**What you need to do**
In the post below about returning to screenwriting, condense the paragraph beginning "Last year, I found myself at a crossroads" into a shorter version that keeps its main facts.

**Text provided**
=-=-=-=-=
Final Draft made a mess of me last night.
I haven’t written a screenplay since 2009, one I wrote in a frenzied six-hour rush for a film I had to shoot the next morning (in an equally frenzied rush). The screenplay before that was finished in 2005. Realizing it’s been 8 years since I sat down to write a script with the time to do it right was…well “psychic punch to the throat” might be the best way to describe it.
I used to think screenwriting was where I was headed. Film or television, not prose. Not novels. Yeah, sure, I wrote prose, too, but it was film and television that I really loved. That was my home. Or, at least, I was going to make it my home.
Then Broken Magic happened, and things changed. My dream of writing for film didn’t die. It was pushed aside by something stronger, maybe, but not killed. I still loved film. I still wanted to make film. It just wasn’t clear anymore it was where I belonged.
Last year, I found myself at a crossroads. I was about to finish my second novel, and the What’s Next question loomed. If it was a third novel, that felt like a commitment. Like I was making a career choice, at least for the time being, and I still wasn’t sure author was a smart one. I decided that, if I was going to make a push toward screenwriting, it was now or never. So I considered it. Seriously. I talked to Erin about whether she’d be willing to move if it came to that, and made plans for what I’d need to do before a move would be a good idea. I asked for advice. I researched.
In the end, I decided to stay. The right thing was to build off what I’d started with Broken Magic. I’d started in a direction and, for now, that direction was the correct one.
I was very, very close to deciding otherwise.
I missed film. I missed filming. I wanted to be on set again, working with actors, riding the energy of the terrifying, chaotic collaboration between people with too little time and not nearly enough money.
After Word on the Street I figured, hey, noveling is my next big step, but I could take a little detour into film. A short one, to dip my foot into the pool for a bit before I got back to the business of bookery. An idea for a short film had made itself known, and I needed a little break before the next Big Thing, so why not?
Which brings me back to what started this all: Final Draft. Which is, if you haven’t heard of it, the screenwriting software you’re often told to buy if you plan on working in The Industry.
I’d opened Final Draft before, but I hadn’t really used it. My previous scrips — all written for myself, to be filmed by me — were written in Word (or, in the case of the 48 Hour Film Project script, in Google Docs). I bought Final Draft last year (I told you I was making serious plans), fired it up screwed around, then let it sit, unused, on my hard drive until I had something to write. Something to write is what I finally had.
=-=-=-=-=
**Available data**
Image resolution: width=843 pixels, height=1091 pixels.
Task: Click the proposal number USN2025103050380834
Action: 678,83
=-=-=-=-=
**Response for this exercise**
Last year, as the writer neared the end of a second novel, the question of what to do next came up. A third novel felt like a career commitment to being an author, and the writer wasn't sure that was a smart choice. Deciding that any push toward screenwriting had to happen now or never, the writer seriously considered it: talking with Erin about whether she'd be willing to move, planning what would need to happen before a move made sense, asking for advice, and doing research.